## Try it:
Retype the following data exactly, but leave its pictures out.

[Supplied records Boundary: Start]

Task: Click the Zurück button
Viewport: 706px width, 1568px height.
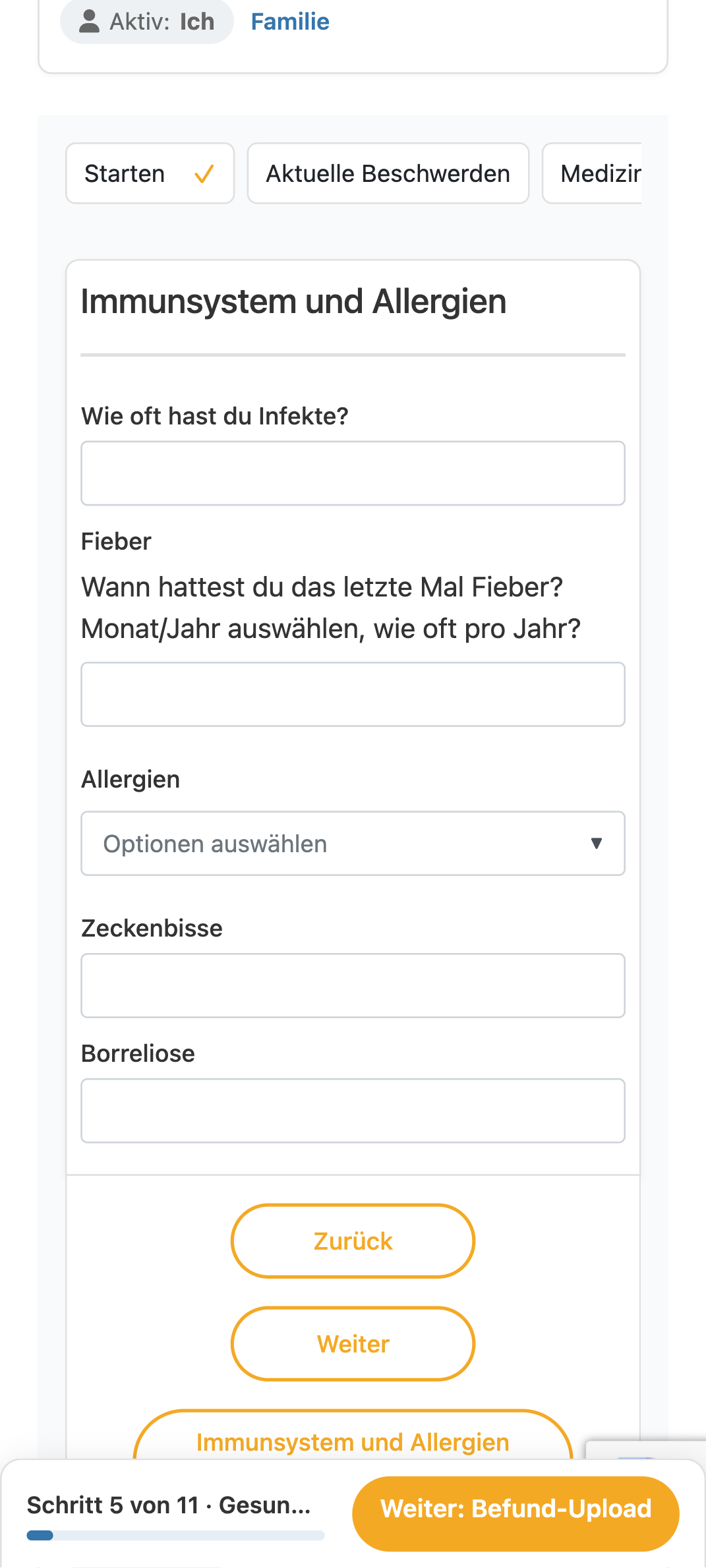Action: pyautogui.click(x=353, y=1241)
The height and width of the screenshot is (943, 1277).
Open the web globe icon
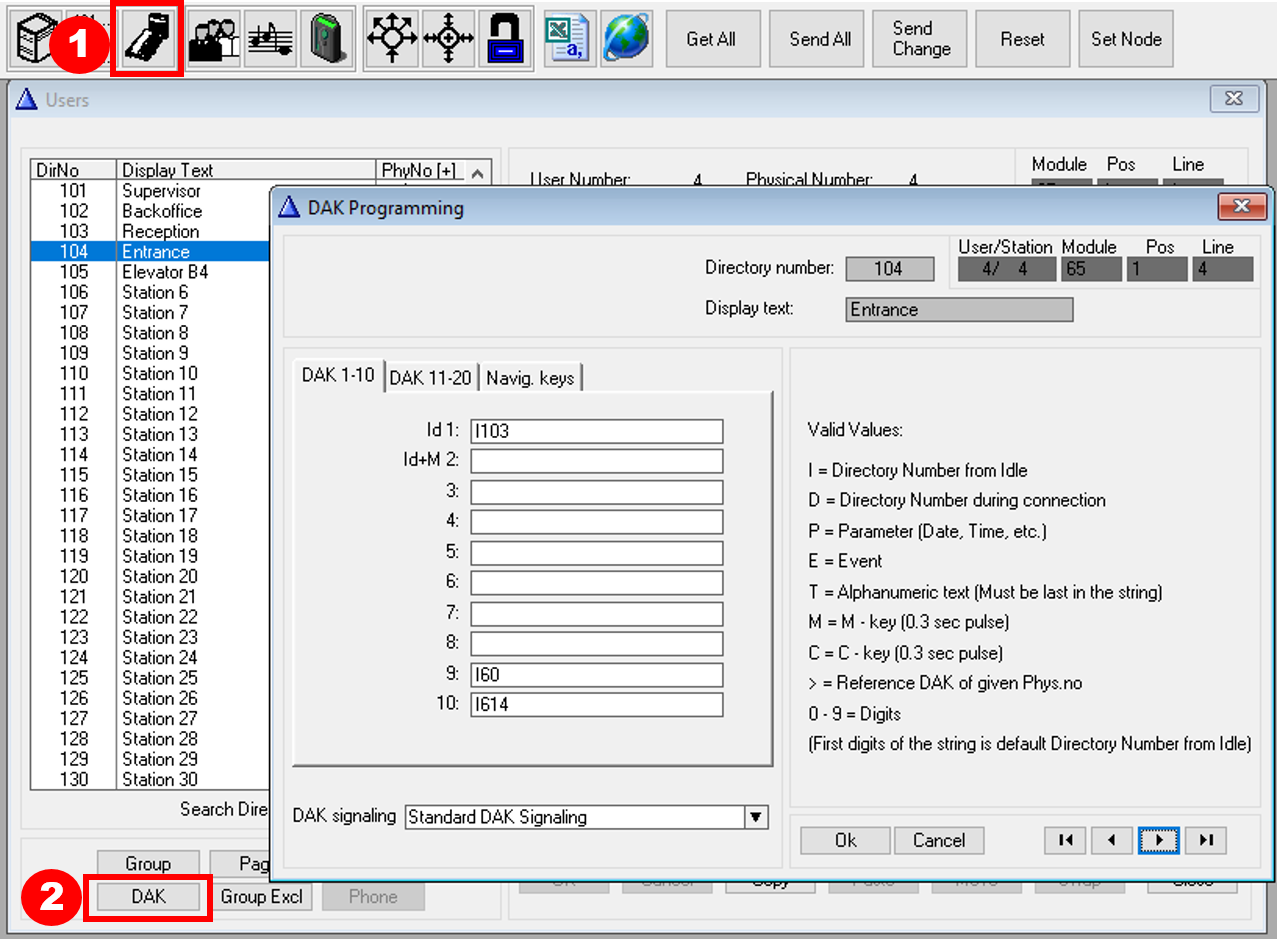(626, 39)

[Supplied records Boundary: End]

## Answer section:
Task: Click the Zurück button
Viewport: 706px width, 1568px height.
Action: pyautogui.click(x=353, y=1241)
The height and width of the screenshot is (943, 1277).
Open the web globe icon
(626, 39)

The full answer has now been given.